◆ INPUT RECORDS:

=-=-=

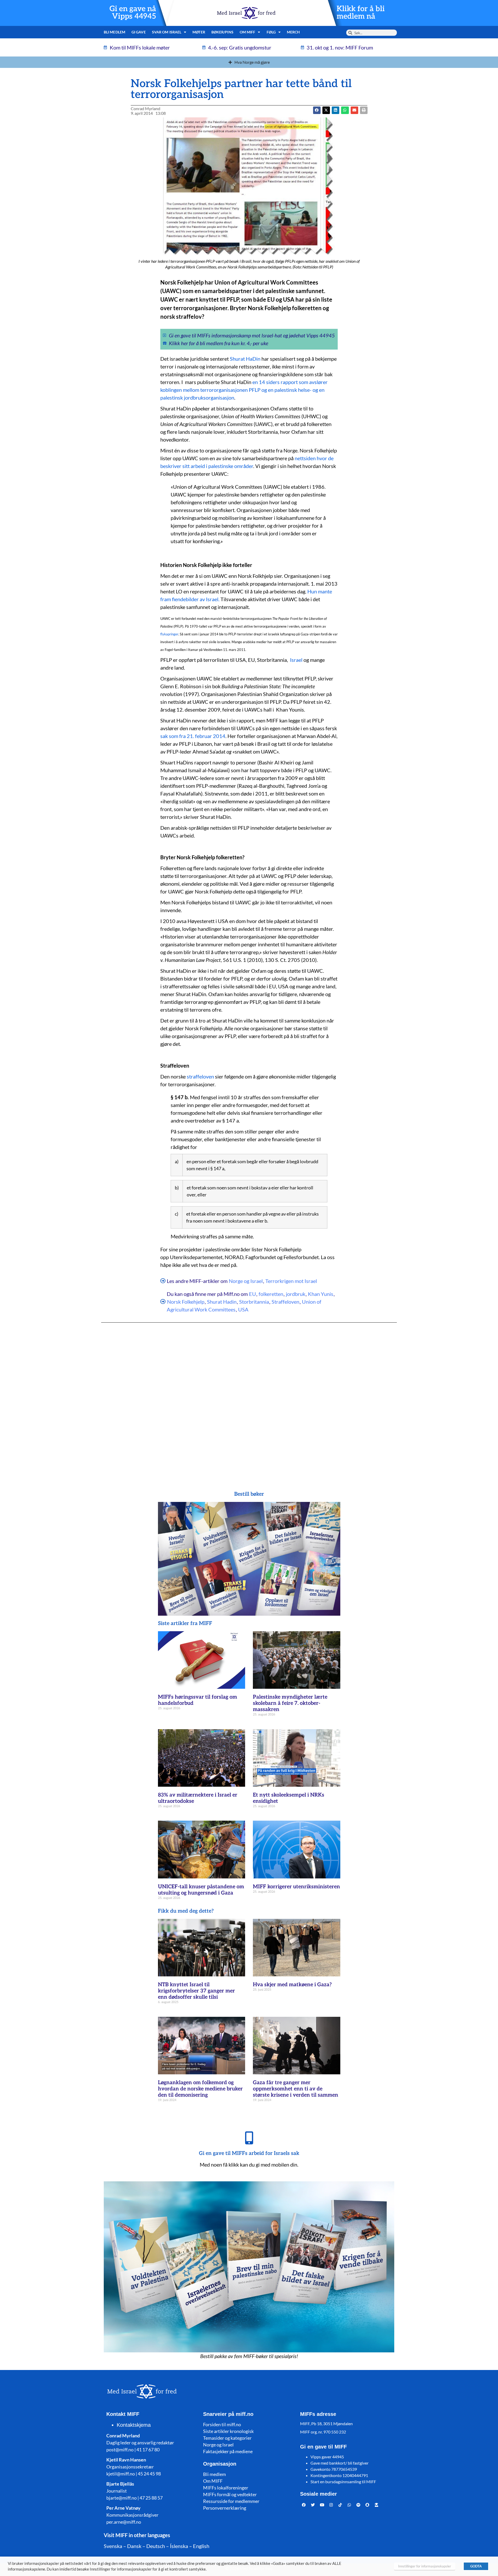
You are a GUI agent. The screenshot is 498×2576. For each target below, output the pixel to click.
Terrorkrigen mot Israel (291, 1281)
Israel (296, 660)
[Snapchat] (367, 2505)
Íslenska (179, 2546)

=-=-=

◆ YOUR ASSIGNMENT: Exactly as written, reproduce all of the entries while dropping the pictures.

◆ ANSWER TO THIS EXERCISE:
You are a GUI agent. The screenshot is 498×2576. For each target below, output the pixel to click.
Terrorkrigen mot Israel (291, 1281)
Israel (296, 660)
[Snapchat] (367, 2505)
Íslenska (179, 2546)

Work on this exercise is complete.